Today’s post is the second in a two-part series examining the recent ruling by Grand Chamber of the European Court of Human Rights (GC), Hassan v UK, and the relationship between International Humanitarian Law (IHL) and Articles 1 (jurisdiction) and 5 (the right to liberty and security) of the European Convention on Human Rights (ECHR). To recap, the GC found that the United Kingdom did not violate Tarek Hassan’s human rights while he was a prisoner of British forces in Iraq in 2003. It did, however, find he was within the UK’s jurisdiction and control. Last Friday’s post focused on the Article 1 aspects of the case, this post explores the relationship between IHL and Article 5.
• • • • •
» **Directive 1**
According to the Hassan v UK text, in what year was Tarek Hassan held as a prisoner of British forces in Iraq?
» **Directive 2**
Copy the Hassan v UK text word for word between "Today’s post is" and "and Article 5.", inclusive.
» **Directive 3**
Condense the paragraph of the Hassan v UK text beginning "Today’s post is the second" into a short bulleted list that keeps its main facts.
• • • • •
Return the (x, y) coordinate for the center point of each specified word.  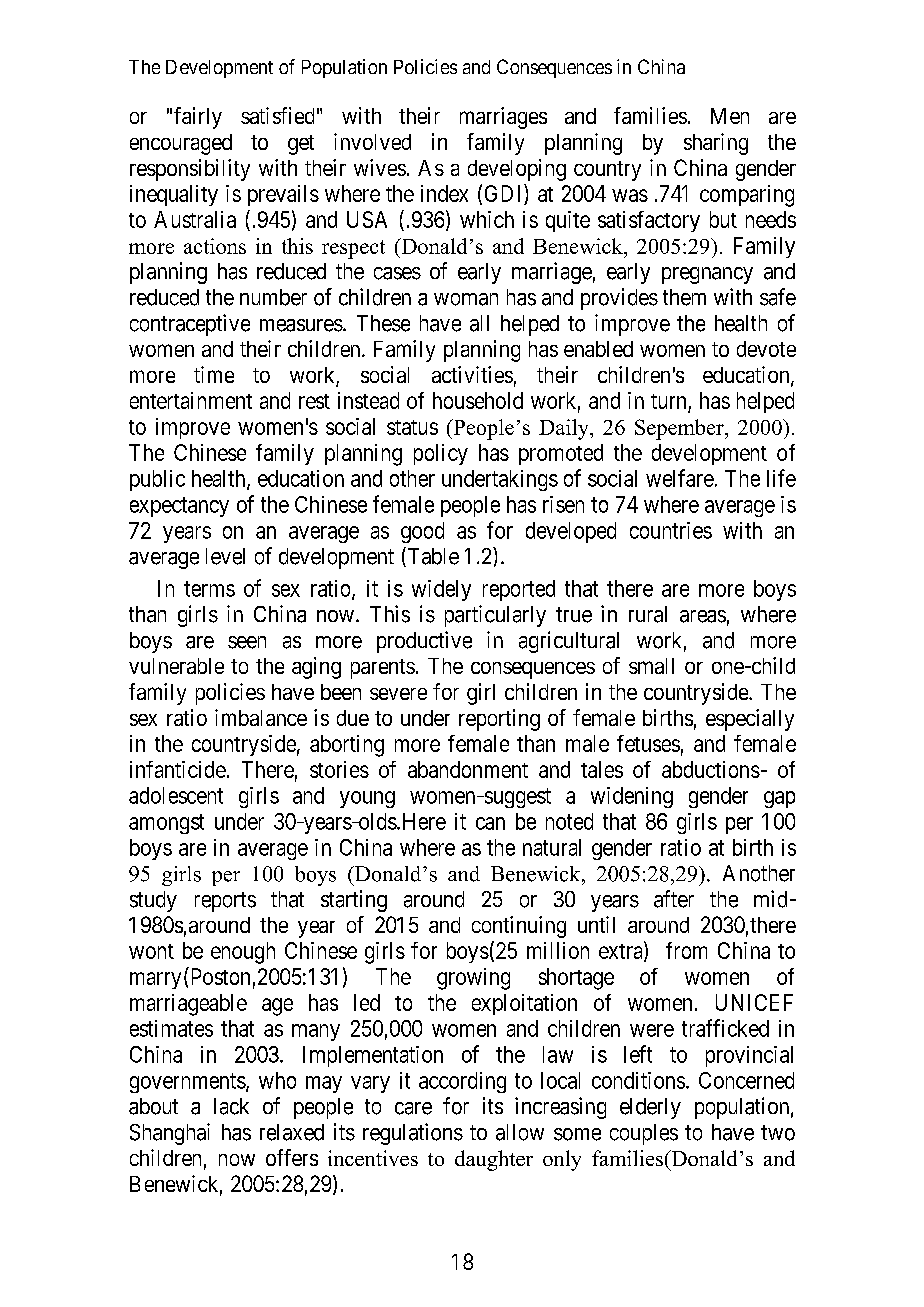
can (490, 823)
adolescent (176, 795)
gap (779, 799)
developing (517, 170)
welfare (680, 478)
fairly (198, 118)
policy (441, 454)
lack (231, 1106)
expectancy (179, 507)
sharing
• • • • •
» **Exercise result 1**
2003

» **Exercise result 2**
Today’s post is the second in a two-part series examining the recent ruling by Grand Chamber of the European Court of Human Rights (GC), Hassan v UK, and the relationship between International Humanitarian Law (IHL) and Articles 1 (jurisdiction) and 5 (the right to liberty and security) of the European Convention on Human Rights (ECHR). To recap, the GC found that the United Kingdom did not violate Tarek Hassan’s human rights while he was a prisoner of British forces in Iraq in 2003. It did, however, find he was within the UK’s jurisdiction and control. Last Friday’s post focused on the Article 1 aspects of the case, this post explores the relationship between IHL and Article 5.

» **Exercise result 3**
- This post is the second of two on the Grand Chamber of the European Court of Human Rights' ruling in Hassan v UK.
- The series examines how International Humanitarian Law relates to Articles 1 (jurisdiction) and 5 (right to liberty and security) of the European Convention on Human Rights.
- The Grand Chamber found that the UK did not violate Tarek Hassan's human rights while British forces held him prisoner in Iraq in 2003.
- It did find that he was within the UK's jurisdiction and control.
- Last Friday's post covered Article 1. This post covers International Humanitarian Law and Article 5.